One-step Jailbreaks
One-step jailbreaks. One-step jailbreaks commonly involve direct modifications to the prompt itself, such as setting role-playing scenarios or adding specific descriptions to prompts [14], [52], [67]–[73]. Role-playing is a prevalent method used in jailbreaking by imitating different personas [74]. Such a method is known for its efficiency and simplicity compared to more complex techniques that require domain knowledge [73]. Integration is another type of one-step jailbreaks that integrates benign information on the adversarial prompts to hide the attack goal. For instance, prefix integration is used to integrate an innocuous-looking prefix that is less likely to be rejected based on its pre-trained distributions [75]. Additionally, the adversary could treat LLMs as a program and encode instructions indirectly through code integration or payload splitting [63]. Obfuscation is to add typos or utilize synonyms for terms that trigger input or output filters. Obfuscation methods include the use of the Caesar cipher [64], leetspeak (replacing letters with visually similar numbers and symbols), and Morse code [76]. Besides, at the word level, an adversary may employ Pig Latin to replace sensitive words with synonyms or use token smuggling [77] to split sensitive words into substrings.
ENTITY
1 - Human
INTENT
1 - Intentional
TIMING
2 - Post-deployment
Risk ID
mit54
Domain lineage
2. Privacy & Security
2.2 > AI system security vulnerabilities and attacks
Mitigation strategy
1. Implementation of a Multi-Stage Input Validation and Semantic Filtering Pipeline The highest priority is the deployment of a comprehensive front-end defense system. This pipeline must combine content filtering for known adversarial patterns and obfuscation techniques (e.g., leetspeak, ciphers, token smuggling) with advanced semantic analysis. The system should enforce strict input boundaries and a structured instruction hierarchy (e.g., prioritizing system prompts over user input, per the OpenAI model) to reliably distinguish and preemptively neutralize malicious intent from benign user requests. 2. Integration of Dynamic Prompt-Based and Multi-Agent Defensive Augmentations To address sophisticated one-step attacks that bypass initial filters (e.g., role-playing), a secondary, dynamic defense layer must be employed.

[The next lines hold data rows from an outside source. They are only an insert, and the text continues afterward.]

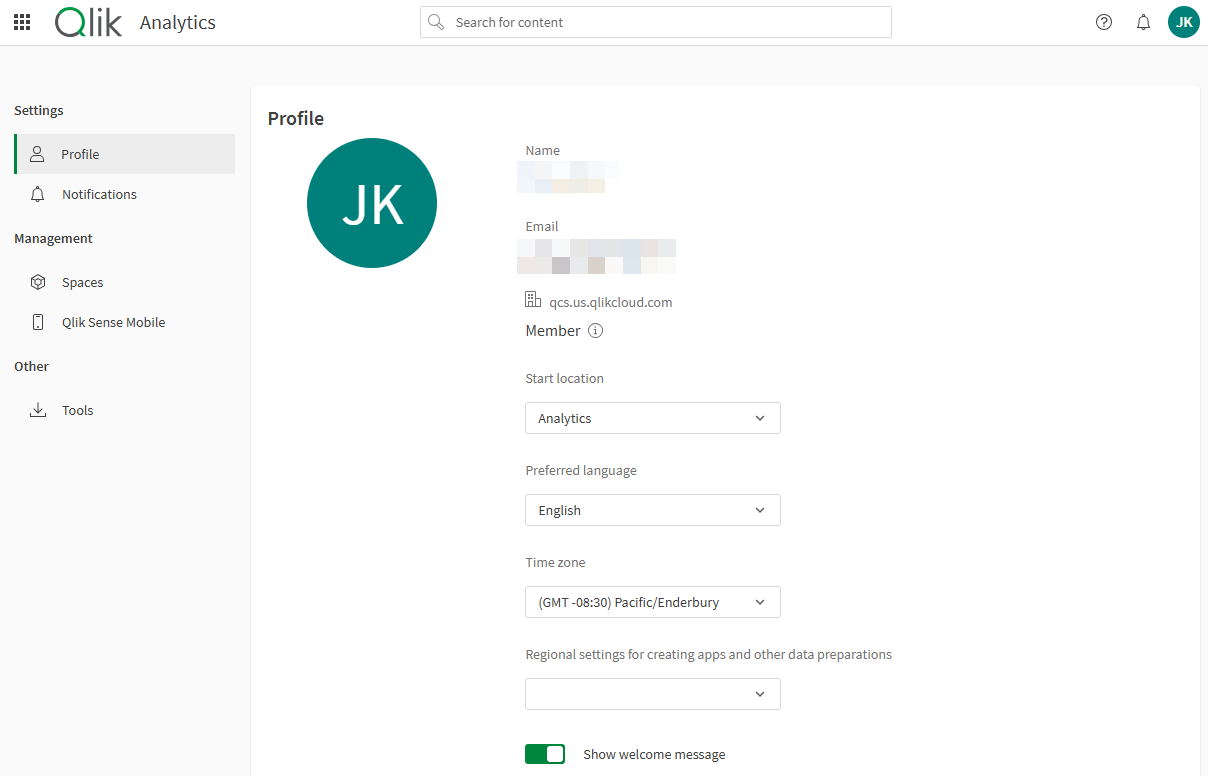The width and height of the screenshot is (1208, 776).
Task: Click the Notifications bell icon under Settings
Action: click(38, 194)
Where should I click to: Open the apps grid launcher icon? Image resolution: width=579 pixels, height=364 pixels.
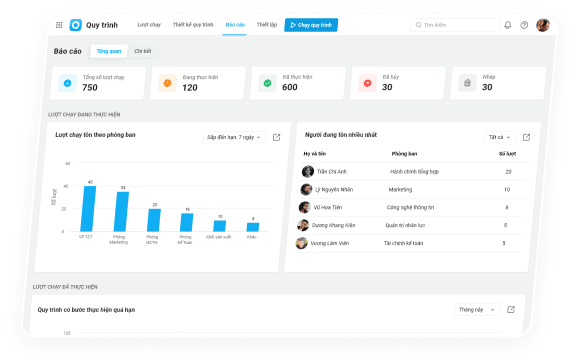pyautogui.click(x=59, y=25)
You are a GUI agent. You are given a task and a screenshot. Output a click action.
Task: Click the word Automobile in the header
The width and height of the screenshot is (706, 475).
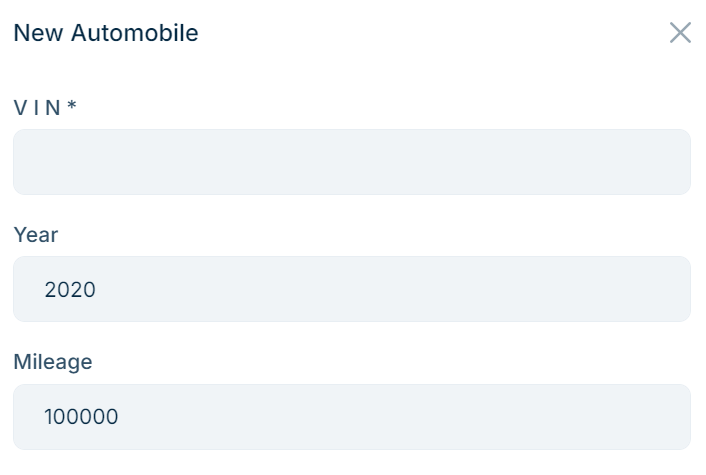click(x=134, y=33)
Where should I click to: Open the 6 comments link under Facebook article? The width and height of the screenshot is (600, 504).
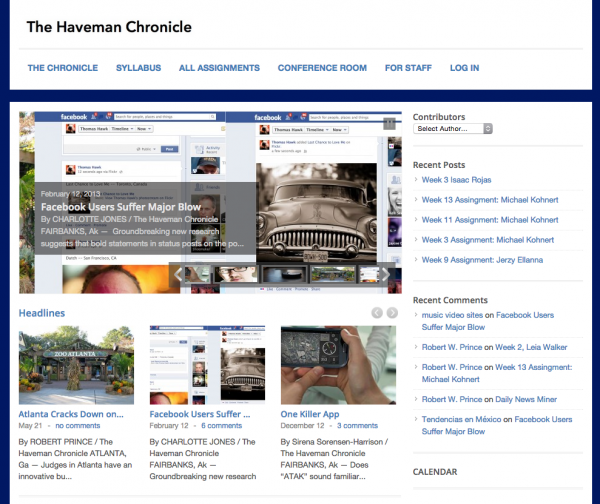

This includes integrating parameter-efficient prompt-based mitigations, such as Soft Prompt Tuning (trained to project out malicious effects), or deploying multi-agent defense architectures (e.g., SelfDefend or multi-agent chains). These mechanisms operate at the input or inference stage to achieve near-zero Attack Success Rates by performing real-time policy enforcement and output format checks. 3. Proactive Model Fortification via Adversarial Fine-Tuning or Activation Modification As a fundamental, long-term defense, the core model must be hardened against the underlying vulnerabilities that enable jailbreaking. This involves either conducting specialized Supervised Fine-Tuning (SFT) on large datasets of known adversarial prompts and correct refusals to improve generalization, or applying state-of-the-art techniques such as LLM Salting. Salting intentionally perturbs the internal activation patterns associated with refusal behavior, thereby eliminating the robustness and intra-model transferability of pre-computed jailbreak strings.